Accomplished: Extra Sleep. 14-hour fast. Nic cooked vegan beans and rice for dinner.

Watched/Watching: The documentary “The Game Changer” has me convinced a plant-based diet will be my salvation. I am also watching “The Junior British Bake-off.” And the M.C. Escher one, below.

Reading: “Parable of the Sower” by Octavia E. Butler. If I ever write a book, I will put an initial between my first and last names. Clayton R. Kilgore?

A documentary worth watching:

K: Resuming Communication

“The Sea of Fog” Caspar David Friedrich, 1818. Image Source: images.fineartamerica.com via HERE. I have a minimalist friend who chose this image as his only artwork. Hmm.

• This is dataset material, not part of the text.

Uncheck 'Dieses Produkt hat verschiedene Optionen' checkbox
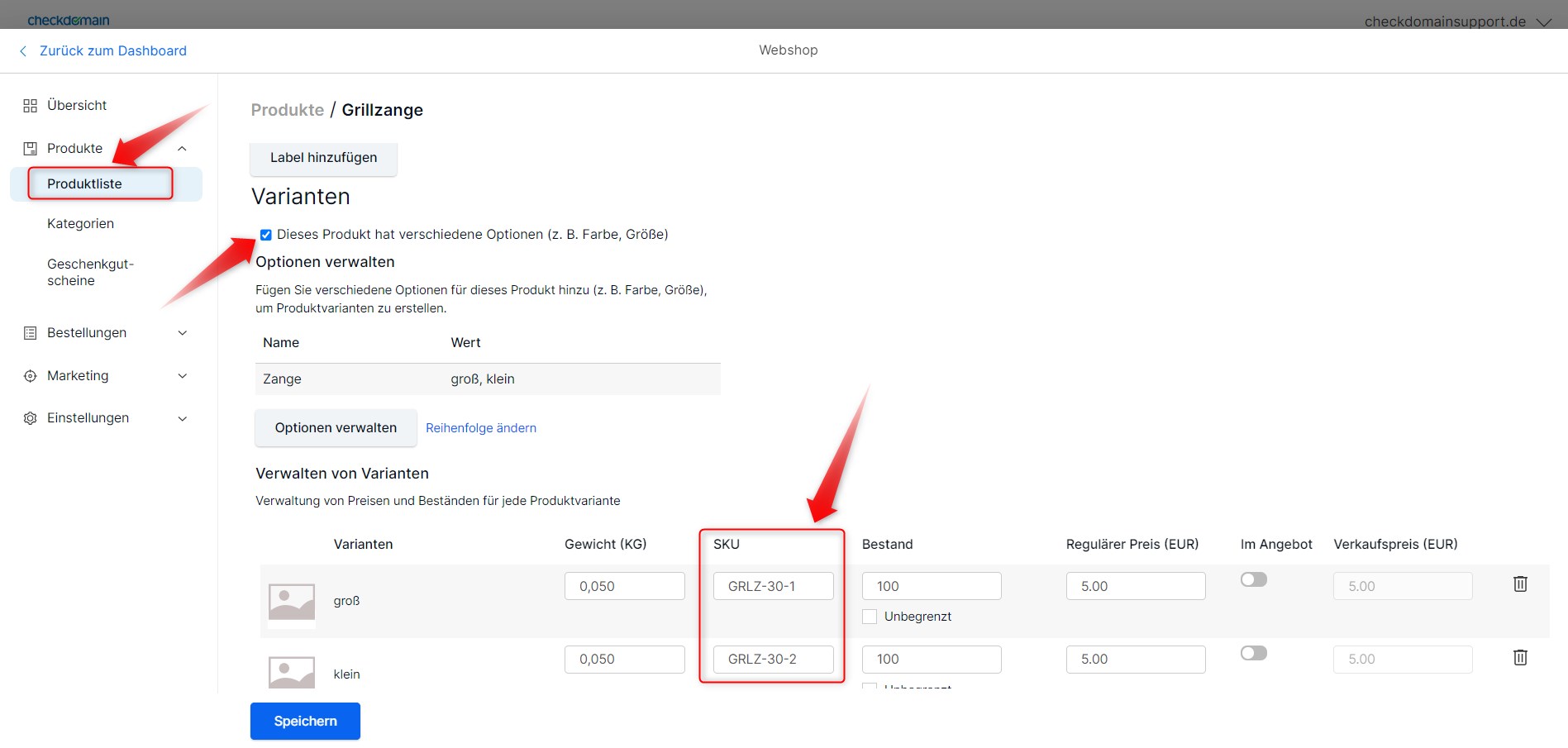This screenshot has height=748, width=1568. pyautogui.click(x=266, y=235)
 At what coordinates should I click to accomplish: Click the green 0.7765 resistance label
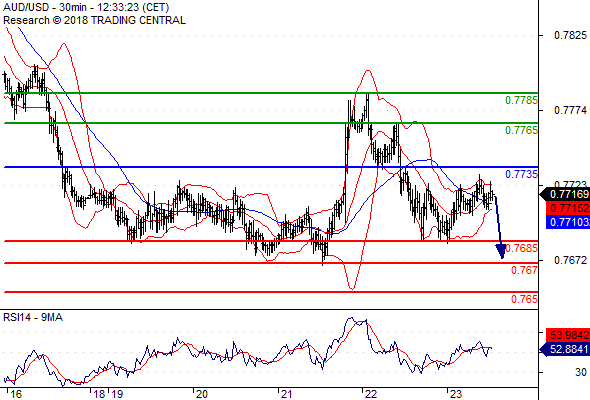pos(522,130)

Learned: I can drink my coffee black, which is still enjoyable. That I can get in a snit, forlorn and positional, entitled, cunty and self-righteous (on the inside), and come out of it with resolve, greet the world newly, and buy beautiful fruits and vegetables.

Grateful for: the undercurrent of human kindness that I believe is in us all, even in the seemingly cruelest. Corner shop with beautiful fruits and vege. The generosity I am, even when I am not.

Seems: Like I’ve been tricked, or I tricked myself into believing X; like I’ll never win my health game; like I need to “get out of it.”

New Habits: walk-a-block every day (going outside, by the front door), Beets and celery juice. Black coffee (day one is Oct. 11, 2022), plant-based eating and drinking to de-fat the blood (if I can do the black coffee, I can do anything!) Journaling like this (newly, again). Instagramming as artist.

Thinking about: Since it’s been a while, it’s fair to say I’ve been thinking about many things. The top three and most recent are:

1). how strange it is to have this mode of thinking “back” that resembles the pre-SSNRI times. Not as Zen an experience, but with more possibility than the accepting every moment as it was (since there was little I could do about it) way of life. It’s as if things could be important. And that maybe being healthy is possible by accepting drastic measures. I’m thinking about the past decade I’ve spent in a drug-induced stuckness. Not as manic as I was when the drug was wearing off. But a sadness, maybe from what I’m reading and from completing pleasurable habits like coffee with cream.

2). I have work to do. Habit work, mind work. The days will still wash over me, no matter what I choose.

3). Learning re-learning is troubling. I hope some habit-forming takes place that has me wordpressing and such with greater ease. I understand winging it with settings will mess things up.

Listen or View: (A link to a video, so others can see something they never would see or hear some music they wouldn’t find on their own.)

Reading? Parable of the Sower by Octavia E. Butler. I have a stack of books like I always have, but I am going to attempt a lifestyle of reading just one book at a time for the rest of my life. That will be new and way less scattered.

This book, a dystopian-future survival story set written in the 1980s about a time around now, is pretty saddening as a story. Now that I have access to emotions again, I am not sure I like the story, but I like the way it’s written, and since it’s an audiobook read by Lynne Thigpen, I am enjoying the performance even though my soul desires to live in a brighter world.

Wildcard: I felt physically nervous while waiting in line at Walgreens. Social distancing seems to be over.